19 Jul How to ask your boss for a raise
9 effective steps to ask for a raise
It’s time to ask for a raise. You’ve been putting in the hours, you’ve mastered your role, and you’re ready for some recognition.
It’s important to remember that asking for a raise is no different than asking for anything else from your boss—like vacation time or even equipment upgrades. The key is phrasing your request in the most professional way possible while still being respectful and friendly.
Here are some tips on how to make sure that happens:
Know your worth
If you want a raise you need to know your value and what skills you have to offer. Be prepared to explain why you deserve to be paid more and this will include explaining why you should be paid more than other people in your role.
If possible, find out how much money you make compared to others in your industry, and be prepared to explain why you deserve the same amount (if your salary is lower) or more.
Timing is key
Make sure you ask for a raise at the right time. Avoid asking when the company is struggling.
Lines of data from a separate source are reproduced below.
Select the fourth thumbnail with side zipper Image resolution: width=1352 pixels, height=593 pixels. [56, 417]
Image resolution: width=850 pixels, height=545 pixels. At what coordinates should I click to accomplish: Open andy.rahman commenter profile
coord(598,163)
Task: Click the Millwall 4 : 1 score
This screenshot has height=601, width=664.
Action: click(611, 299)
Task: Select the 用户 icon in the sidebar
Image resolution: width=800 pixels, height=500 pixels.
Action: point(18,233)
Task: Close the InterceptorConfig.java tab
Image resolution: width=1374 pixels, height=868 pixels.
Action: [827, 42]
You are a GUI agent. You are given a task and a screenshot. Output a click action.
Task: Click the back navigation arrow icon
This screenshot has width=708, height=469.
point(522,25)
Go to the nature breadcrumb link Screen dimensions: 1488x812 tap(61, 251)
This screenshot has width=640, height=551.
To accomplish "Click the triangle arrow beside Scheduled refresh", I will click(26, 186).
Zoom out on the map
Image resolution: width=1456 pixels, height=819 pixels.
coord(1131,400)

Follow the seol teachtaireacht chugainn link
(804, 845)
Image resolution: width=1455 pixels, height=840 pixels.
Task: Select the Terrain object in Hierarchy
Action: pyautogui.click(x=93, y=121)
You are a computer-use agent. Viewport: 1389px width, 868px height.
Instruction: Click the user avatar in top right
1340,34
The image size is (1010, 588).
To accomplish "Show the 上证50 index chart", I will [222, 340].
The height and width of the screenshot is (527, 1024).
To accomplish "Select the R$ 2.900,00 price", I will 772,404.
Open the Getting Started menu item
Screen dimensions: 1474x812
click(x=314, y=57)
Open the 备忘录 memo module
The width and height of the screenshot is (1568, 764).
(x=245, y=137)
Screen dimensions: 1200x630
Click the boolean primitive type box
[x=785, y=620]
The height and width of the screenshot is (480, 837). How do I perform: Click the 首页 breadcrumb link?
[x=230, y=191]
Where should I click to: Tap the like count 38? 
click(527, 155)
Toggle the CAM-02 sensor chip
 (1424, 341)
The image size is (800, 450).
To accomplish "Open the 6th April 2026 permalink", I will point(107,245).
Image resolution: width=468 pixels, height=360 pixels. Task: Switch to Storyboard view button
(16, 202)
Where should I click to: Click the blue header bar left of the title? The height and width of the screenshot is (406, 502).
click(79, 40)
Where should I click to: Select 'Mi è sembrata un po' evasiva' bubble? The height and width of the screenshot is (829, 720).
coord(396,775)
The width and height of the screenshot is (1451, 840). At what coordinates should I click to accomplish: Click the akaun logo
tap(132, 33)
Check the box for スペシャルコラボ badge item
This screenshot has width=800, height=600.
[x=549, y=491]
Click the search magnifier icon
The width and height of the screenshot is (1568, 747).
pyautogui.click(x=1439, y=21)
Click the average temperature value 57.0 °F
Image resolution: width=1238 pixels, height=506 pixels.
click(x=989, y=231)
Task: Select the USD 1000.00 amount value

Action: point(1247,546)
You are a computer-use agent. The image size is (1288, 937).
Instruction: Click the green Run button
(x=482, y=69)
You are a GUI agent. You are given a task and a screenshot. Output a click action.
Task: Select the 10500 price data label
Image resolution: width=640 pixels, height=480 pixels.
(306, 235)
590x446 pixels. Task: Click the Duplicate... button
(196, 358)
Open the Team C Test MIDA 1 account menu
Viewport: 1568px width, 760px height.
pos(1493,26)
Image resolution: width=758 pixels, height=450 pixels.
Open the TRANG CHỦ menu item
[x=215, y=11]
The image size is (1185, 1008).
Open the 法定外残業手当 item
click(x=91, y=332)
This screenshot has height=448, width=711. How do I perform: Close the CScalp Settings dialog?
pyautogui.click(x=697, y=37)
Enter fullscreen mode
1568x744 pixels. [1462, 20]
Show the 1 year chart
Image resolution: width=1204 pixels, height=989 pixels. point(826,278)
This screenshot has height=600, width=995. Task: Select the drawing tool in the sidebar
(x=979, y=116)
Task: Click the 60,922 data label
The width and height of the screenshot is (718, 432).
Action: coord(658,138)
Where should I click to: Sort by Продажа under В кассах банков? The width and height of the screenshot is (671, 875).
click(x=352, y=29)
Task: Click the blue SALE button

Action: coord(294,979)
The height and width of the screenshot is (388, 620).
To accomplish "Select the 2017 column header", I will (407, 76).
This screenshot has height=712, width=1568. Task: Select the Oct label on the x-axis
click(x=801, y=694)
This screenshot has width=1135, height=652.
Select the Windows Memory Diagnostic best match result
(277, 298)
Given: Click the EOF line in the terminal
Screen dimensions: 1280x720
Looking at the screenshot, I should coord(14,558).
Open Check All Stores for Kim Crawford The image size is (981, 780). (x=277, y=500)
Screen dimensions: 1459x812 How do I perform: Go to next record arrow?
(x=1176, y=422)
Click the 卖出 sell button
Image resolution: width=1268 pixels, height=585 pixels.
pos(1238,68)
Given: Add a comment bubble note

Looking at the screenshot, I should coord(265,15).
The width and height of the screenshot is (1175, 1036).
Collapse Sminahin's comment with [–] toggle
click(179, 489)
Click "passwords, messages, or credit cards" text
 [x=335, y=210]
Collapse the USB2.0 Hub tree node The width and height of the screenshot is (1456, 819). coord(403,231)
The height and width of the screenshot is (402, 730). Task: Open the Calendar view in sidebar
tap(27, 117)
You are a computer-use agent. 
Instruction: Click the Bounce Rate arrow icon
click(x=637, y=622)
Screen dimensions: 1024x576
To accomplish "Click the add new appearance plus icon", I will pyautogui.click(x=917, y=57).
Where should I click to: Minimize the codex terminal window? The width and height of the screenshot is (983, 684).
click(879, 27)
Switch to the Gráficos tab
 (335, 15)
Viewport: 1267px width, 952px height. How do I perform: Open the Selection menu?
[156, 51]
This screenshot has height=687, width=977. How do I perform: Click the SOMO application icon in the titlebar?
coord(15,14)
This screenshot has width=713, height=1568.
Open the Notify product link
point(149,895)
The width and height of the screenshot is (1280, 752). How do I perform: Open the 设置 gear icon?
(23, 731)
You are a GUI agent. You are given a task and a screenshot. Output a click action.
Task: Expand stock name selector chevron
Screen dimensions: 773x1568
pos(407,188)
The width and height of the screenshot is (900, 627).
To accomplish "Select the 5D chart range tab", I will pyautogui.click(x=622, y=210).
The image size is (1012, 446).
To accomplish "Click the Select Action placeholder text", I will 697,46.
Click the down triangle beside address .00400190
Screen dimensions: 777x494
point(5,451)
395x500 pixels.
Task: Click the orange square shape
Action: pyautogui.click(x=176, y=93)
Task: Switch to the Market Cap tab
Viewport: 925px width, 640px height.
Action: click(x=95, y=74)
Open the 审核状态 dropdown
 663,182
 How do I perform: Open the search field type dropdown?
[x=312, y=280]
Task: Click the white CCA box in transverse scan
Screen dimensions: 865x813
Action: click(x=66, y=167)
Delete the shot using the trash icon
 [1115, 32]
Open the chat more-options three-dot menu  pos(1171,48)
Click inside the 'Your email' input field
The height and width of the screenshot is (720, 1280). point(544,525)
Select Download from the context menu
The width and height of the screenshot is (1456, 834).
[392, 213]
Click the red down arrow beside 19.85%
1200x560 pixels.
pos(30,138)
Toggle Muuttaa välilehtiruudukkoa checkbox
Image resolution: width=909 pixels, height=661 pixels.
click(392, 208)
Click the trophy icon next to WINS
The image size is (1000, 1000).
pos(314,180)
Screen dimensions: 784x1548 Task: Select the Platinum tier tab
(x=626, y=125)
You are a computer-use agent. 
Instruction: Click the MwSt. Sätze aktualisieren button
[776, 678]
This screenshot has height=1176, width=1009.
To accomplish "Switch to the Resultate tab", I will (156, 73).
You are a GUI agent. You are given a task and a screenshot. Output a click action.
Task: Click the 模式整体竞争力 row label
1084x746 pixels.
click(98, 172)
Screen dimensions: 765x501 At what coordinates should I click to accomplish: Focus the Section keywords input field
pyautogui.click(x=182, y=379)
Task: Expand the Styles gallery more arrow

If your company has had to downsize or lay off workers, it’s not the right time to ask for a raise. If you’re lucky enough not to be part of those layoffs, then you’ll have to wait until things turn around before bringing up your compensation.
Avoid asking for a raise if you just completed a big objective. You should wait until you’ve made multiple achievements that have really helped the company.
One of the most important things you can do to prepare for your salary raise conversation is to make a list of all the reasons why you deserve one. Such as:
- Your accomplishments and achievements,
- Responsibilities and duties.
- Skills, knowledge and qualifications.
- Your colleagues’ testimonials about your contributions and performance (if possible).
Be confident in your abilities. You have to believe that you are valuable and that the work you do is worth paying for.
The value of any given thing or person depends on what it does. So if you think about what you’ve accomplished, instead of focusing on how much time has passed since your last raise, then when someone asks why they should give one to you (and they will), their answer will be easy: because your work is valuable.
Knowing your worth is only part of the battle. You must also be able to convey that value to your employer in a way that will make them want to keep you around.
Here are three ways you can do that:
- Know exactly how much money they’re paying you now and why they’re paying it (such as market data, industry standards, and so on).
- New skills you’ve learned that make you worthy of a raise.
- Know what other people doing similar work are getting paid at comparable companies.
- Keep track of the hours and effort you put into each project.
Don’t be scared!
Asking for a raise can be nerve-wracking, but if you don’t do it, someone else may come along who is willing to ask for what they’re worth.
It’s common that once you’ve gotten comfortable at a position and laid down roots at an organization, it’s easy to fall into complacency about your career trajectory and earning potential but make sure you’re getting what you deserve.
This question can be overwhelming but what is the best way to get comfortable asking? Practice! List out all the reasons why you deserve a raise and remind yourself of their importance every day until it becomes second nature.
The more prepared and confident you are in your request, the better off both parties will be when things finally come down to brass tacks.
Show your impact
You need to show that you have added value to the company and are ready for more responsibility. Show that productivity has increased since you started working at the company.
This means highlighting examples of increased production and mentioning anything that was particularly difficult or challenging, since this demonstrates self-motivation and resilience—two qualities that employers love in their employees.
Explain how your company will improve from your raise
The best way to earn what you want is to create an environment where your company can benefit from your contributions, which will make it easier for them to agree with your request.
How will your pay raise benefit the company? Will it add value? Is there no one else who could do it as well or better than you?
This explanation can be done in a number of ways but the more concrete examples of value creation that you can provide the better.
Document the conversation
When you have a talk with your boss, you should write down your explanation, your boss’s response and what you agreed on.
This is important legally and you should email it to your boss afterwards to confirm that you’re both in agreement.